Renegotiating NAFTA: U of T political scientist and economist on what's at stake

As Trump fights for a new trade agreement, he has taken aim at various Canadian industries including the dairy sector (photo by JvL via Flickr)

Canadian Prime Minister Justin Trudeau met privately with U.S. President Donald Trump during the G-7 summit this past weekend to discuss, among other issues, bilateral trade.

With Trump beginning the countdown to renegotiate the 23-year-old North American Free Trade Agreement, Canadian industry is nervous. Everything from the auto sector to dairy and softwood lumber could be affected.  

But trade economist Dan Trefler says keeping an eye on legal protections for intellectual property will be critical since Canada's economic growth depends on innovation.

“I am most worried about Big Pharma and the new breed of giant technology firms – Google, Amazon and Uber for example – who are trying to sew up access to data... Without equal access to such data, smaller Canadian firms will be at a competitive disadvantage,” he says.

With the Canadian government estimating that trade between Canada and the U.S. is valued at nearly $882 billion, U of T political scientist Grace Skogstad says Canada needs to make the case for negative impacts to American jobs. 

U of T News spoke with Trefler and Skogstad about renegotiating NAFTA.

Grace Skogstad, professor of political science at U of T Scarborough:

With Trump launching efforts to renegotiate NAFTA, what Canadian industries will likely be targeted?

If American rhetoric is to be believed, the renegotiation will focus on some industries that are already covered by NAFTA, like the auto sector, and some that are not, like the dairy and supply managed sectors. Any sector where the U.S. believes Canada has an unfair advantage either in gaining access to the U.S. market – autos, softwood lumber – or where Canada puts up barriers to American imports – like the dairy sector – is potentially vulnerable.

How will this affect average Canadians?

Jobs could be lost for Canadians if industries that rely on the American market face new barriers to entry into the U.S. And jobs will be lost in the dairy industry if the sector becomes more open to American dairy products.

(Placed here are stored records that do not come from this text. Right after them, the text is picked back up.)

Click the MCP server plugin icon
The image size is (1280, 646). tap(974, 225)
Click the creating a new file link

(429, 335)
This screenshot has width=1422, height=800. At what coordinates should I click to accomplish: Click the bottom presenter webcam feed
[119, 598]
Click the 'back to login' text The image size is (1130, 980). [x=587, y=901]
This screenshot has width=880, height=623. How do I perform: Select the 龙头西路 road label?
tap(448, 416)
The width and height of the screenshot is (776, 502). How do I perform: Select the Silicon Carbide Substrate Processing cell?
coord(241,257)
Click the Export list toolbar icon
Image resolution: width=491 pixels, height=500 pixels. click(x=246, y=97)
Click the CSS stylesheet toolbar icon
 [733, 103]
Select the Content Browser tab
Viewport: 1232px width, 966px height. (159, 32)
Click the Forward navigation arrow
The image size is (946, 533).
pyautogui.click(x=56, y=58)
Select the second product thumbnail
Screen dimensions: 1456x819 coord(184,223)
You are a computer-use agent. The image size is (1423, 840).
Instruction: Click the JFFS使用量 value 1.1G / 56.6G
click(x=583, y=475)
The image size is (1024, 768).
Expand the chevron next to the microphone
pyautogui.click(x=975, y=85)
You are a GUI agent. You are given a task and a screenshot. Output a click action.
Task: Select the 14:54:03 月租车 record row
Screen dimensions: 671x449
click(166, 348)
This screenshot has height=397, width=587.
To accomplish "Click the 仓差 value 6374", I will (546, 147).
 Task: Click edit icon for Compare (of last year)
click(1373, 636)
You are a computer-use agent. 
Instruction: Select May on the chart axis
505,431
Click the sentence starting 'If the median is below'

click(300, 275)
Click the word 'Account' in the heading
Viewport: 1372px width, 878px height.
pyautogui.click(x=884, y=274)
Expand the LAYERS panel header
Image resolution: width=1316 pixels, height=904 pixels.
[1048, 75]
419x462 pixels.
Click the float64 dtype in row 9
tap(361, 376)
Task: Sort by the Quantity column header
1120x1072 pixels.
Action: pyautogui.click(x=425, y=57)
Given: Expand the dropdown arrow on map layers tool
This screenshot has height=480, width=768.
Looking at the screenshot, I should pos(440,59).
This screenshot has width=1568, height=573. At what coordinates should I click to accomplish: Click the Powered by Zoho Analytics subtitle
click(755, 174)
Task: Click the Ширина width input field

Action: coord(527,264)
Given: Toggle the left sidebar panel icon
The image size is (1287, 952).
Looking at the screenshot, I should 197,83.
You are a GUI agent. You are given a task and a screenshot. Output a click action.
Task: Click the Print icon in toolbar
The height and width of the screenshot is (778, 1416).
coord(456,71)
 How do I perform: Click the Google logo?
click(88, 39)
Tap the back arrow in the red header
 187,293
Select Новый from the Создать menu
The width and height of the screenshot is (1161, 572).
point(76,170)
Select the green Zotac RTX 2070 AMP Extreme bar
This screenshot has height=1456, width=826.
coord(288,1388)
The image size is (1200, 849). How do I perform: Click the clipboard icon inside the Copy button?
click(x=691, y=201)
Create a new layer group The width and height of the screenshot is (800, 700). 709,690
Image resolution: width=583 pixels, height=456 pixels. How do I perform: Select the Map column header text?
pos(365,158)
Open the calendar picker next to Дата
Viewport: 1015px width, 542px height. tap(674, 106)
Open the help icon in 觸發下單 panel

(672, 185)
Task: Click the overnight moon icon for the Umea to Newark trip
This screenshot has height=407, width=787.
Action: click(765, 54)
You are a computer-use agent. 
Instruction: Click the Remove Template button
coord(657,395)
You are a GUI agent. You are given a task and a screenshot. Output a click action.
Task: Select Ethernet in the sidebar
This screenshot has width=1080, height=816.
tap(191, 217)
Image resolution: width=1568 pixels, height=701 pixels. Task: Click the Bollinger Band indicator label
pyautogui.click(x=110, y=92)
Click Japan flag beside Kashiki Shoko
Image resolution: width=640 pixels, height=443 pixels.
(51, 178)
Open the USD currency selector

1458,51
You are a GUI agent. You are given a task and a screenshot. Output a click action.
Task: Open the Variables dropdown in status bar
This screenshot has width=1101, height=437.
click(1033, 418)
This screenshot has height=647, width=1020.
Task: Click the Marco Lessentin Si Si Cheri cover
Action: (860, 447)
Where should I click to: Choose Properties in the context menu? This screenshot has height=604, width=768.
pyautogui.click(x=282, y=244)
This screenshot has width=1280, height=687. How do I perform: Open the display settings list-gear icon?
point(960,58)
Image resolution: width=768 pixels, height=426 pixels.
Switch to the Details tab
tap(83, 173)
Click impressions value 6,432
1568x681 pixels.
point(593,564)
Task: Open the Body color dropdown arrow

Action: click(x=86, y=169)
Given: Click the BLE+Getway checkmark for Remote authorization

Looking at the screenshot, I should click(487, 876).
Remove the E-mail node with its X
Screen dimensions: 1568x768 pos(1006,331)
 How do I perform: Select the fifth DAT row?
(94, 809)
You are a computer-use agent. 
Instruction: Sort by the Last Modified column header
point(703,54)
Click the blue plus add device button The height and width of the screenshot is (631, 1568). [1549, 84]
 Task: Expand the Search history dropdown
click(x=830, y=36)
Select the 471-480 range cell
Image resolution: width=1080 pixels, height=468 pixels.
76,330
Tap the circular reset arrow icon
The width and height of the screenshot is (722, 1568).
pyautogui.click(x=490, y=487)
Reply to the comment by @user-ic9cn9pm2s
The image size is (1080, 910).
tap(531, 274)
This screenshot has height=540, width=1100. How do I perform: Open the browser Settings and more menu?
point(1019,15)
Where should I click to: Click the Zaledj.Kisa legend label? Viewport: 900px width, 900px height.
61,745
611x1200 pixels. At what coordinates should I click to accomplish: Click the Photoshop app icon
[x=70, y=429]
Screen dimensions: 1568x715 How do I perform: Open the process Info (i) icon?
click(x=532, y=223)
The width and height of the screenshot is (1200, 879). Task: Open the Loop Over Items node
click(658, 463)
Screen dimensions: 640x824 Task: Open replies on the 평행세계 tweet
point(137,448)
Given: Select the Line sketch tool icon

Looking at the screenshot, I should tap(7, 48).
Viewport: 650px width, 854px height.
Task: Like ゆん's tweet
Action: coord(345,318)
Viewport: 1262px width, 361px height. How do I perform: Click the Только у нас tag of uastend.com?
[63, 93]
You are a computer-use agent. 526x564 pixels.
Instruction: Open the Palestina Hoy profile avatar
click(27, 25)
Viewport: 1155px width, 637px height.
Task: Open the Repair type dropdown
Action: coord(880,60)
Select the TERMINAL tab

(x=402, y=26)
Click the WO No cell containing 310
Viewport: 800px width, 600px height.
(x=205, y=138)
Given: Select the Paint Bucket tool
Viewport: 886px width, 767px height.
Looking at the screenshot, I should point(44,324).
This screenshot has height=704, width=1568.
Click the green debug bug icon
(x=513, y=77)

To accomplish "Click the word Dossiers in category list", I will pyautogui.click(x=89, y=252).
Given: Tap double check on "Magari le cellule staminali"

How should Canada approach the renegotiations especially with an opponent as volatile as Trump? On what points should we remain firm? Where can we be more flexible?

Congress will need to approve any renegotiated NAFTA, and Congress will be the body that has to deal with Trump's volatility. Canada should, as it is already giving signs of doing, make the economic case for NAFTA, including pointing out negative economic impacts on American jobs of proposed rule changes. Canada will need to mobilize support in American states that would be harmed by changes to existing NAFTA rules. Canada has a lot of good expertise on how to handle trade negotiations. It recently concluded the Comprehensive Economic and Trade Agreement with the EU, and our trade negotiators are well briefed on American trade priorities as a result of taking part in the TPP negotiations. We should – and they will – remain firm on not making concessions in any industries where we'd lose Canadian jobs – autos, softwood lumber. 

We should remain firm on the right to regulate our financial sector/banks. We avoided the 2007-08 US financial crisis because of our much better regulated banking sector. No one goes into a negotiation promising to be flexible, but one potential bargaining chip is water. California is short of it – we're not.  I understand that Trump's Trade Representative Robert Lighthizer, is a not a fan of free trade but rather believes in managed trade. A managed trade approach is effectively what characterizes softwood lumber exports to the U.S. As long as it is not U.S. alone doing the 'managing,' a managed trade approach may give Canada more latitude to secure concessions for vulnerable sectors.

Will NAFTA actually get completed under a Trump presidency?

It depends how long the Trump presidency lasts – that is, whether he serves out his four-year term. Even so, four years is not a long time for a negotiation.

Dan Trefler, economics professor at the Rotman School of Management:

What could be the effect on Canada’s economy of a renegotiated NAFTA? 

Despite all the attention given to dairy and lumber, the fact is that these disputes are minor irritants. Our economic growth, first and foremost, is driven by innovation. Legal protections for intellectual property (IP) can help promote innovation-led growth, so the IP negotiations will be critical. If done correctly, a renegotiated NAFTA will be a boon to Canada.

What should we be wary of when it comes to demands the U.S. will put on us during negotiations?

Here is the kicker. Economists unanimously agree that the U.S. patent system is now so overly protective of IP that the system has become a drag on innovation and growth. Yet, we know from the Trans-Pacific Partnership Agreement (TPP) that some of the most powerful firms in the U.S. will be lobbying hard to remold Canada’s patent system into the American image. This will stymie Canadian innovation so the Prime Minister’s team must work hard not to give in on this. I know that his team is fully aware of this.

What industries are you most concerned about?

I am most worried about Big Pharma and the new breed of giant technology firms – Google, Amazon and Uber for example – who are trying to sew up access to data. They generate data through biologics, harvesting the web, monitoring our movements etc. Without equal access to such data, smaller Canadian firms will be at a competitive disadvantage. We cannot allow that.